北京大学第一医院近年来重视并全力支持科研成果的转化,医院副院长、肾脏内科主任杨莉教授表示了对于该项目的强烈信心和支持:“PKU308/AP308 项目研发有望推出第一款由中国原研、特异性治疗肾炎的 I 类新药,北京大学第一医院非常高兴能够和礼邦制药达成数亿金额项目的研发合作,并全力推进和支持该项目的研发”。
“我们非常高兴能与北京大学肾脏病研究所进行 PKU308/AP308 项目的合作。”礼邦医药的首席执行官夏国尧博士说道,“延缓乃至遏止 IgA 肾病患者向肾衰竭进展,是一个非常大的未满足的临床需求。PKU308/AP308 项目直接作用于该疾病的病理源头,有望成为一款同类第一(First-in-Class)的新药,并完全改变当前的治疗格局,给全球的患者带来新的希望。接下来,我们会继续与北京大学第一医院的研究团队紧密合作,全力推进项目的研发”。
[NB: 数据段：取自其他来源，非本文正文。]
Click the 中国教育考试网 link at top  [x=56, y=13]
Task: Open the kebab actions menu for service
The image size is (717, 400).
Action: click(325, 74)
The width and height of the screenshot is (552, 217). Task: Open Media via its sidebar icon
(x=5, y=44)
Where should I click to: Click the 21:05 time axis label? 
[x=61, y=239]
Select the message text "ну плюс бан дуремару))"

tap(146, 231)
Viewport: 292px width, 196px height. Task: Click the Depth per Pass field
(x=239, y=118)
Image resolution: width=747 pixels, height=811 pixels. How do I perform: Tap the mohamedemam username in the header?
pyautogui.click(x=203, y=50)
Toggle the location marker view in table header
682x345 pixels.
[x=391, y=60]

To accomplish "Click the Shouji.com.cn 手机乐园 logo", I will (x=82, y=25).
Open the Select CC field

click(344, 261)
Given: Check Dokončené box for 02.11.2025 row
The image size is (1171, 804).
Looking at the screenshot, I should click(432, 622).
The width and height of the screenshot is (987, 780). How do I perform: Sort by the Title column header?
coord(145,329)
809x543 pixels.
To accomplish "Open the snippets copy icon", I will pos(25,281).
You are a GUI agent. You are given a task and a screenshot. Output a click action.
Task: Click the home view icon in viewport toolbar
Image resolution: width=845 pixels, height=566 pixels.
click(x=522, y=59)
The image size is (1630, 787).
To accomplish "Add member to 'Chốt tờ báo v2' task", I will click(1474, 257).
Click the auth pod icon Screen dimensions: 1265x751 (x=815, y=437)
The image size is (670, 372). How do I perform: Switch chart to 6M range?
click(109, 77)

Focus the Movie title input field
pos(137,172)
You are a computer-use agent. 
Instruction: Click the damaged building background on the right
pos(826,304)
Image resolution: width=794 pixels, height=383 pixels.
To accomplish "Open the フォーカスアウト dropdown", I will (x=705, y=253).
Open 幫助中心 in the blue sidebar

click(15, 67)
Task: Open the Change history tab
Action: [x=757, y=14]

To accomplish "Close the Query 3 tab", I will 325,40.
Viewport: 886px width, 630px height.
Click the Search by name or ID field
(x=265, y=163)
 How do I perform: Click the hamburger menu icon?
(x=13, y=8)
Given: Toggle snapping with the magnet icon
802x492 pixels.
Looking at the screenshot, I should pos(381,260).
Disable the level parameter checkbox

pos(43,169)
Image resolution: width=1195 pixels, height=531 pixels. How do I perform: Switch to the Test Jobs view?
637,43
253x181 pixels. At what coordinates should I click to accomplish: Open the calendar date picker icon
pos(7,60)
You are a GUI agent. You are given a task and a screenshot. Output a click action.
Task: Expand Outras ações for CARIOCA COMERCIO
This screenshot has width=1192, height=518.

根据合作协议,君祉将获得 PKU308/AP308 研究、开发、生产、销售、分许可的全球独占许可权利。同时,君祉将继续委托吕继成/张宏教授团队进行实验室阶段的研究工作(共同开发)。北京大学第一医院将收到一笔未披露金额的首付款,并在 PKU308/AP308 商业化之后持续获得特许权使用费。
参考文献
- Carney, E.F. A recombinant fusion protein clears IgA deposits. Nat Rev Nephrol 18, 273 (2022). https://doi.org/10.1038/s41581-022-00568-x
关于 IgA 肾病
IgA 肾病是全球最常见的一种原发性肾小球肾炎,也是导致终末期肾病的主要原因。当前可用的治疗手段,主要是基于 RAAS 抑制剂、口服激素类药物和免疫抑制剂等支持性治疗。肾小球系膜中 IgA1 免疫复合物的沉积是 IgA 肾病的标志,循环中的多聚 IgA 复合物被认为是沉积物的来源。
关于礼邦医药
礼邦医药是一家处于临床阶段的生物制药公司,具有强大的新药研发和临床开发能力。公司主要致力于肾脏病以及其他相关慢性疾病的创新药物发现和开发,为肾脏病及相关慢性疾病患者提供更佳的临床解决方案。礼邦医药已经建立起了丰富且均衡的肾脏病新药产品管线,包括针对慢性肾脏病/透析并发症、IgA 肾病、糖尿病肾病和常染色体显性多囊肾病等产品,公司同时拥有小分子药物和生物制剂在研。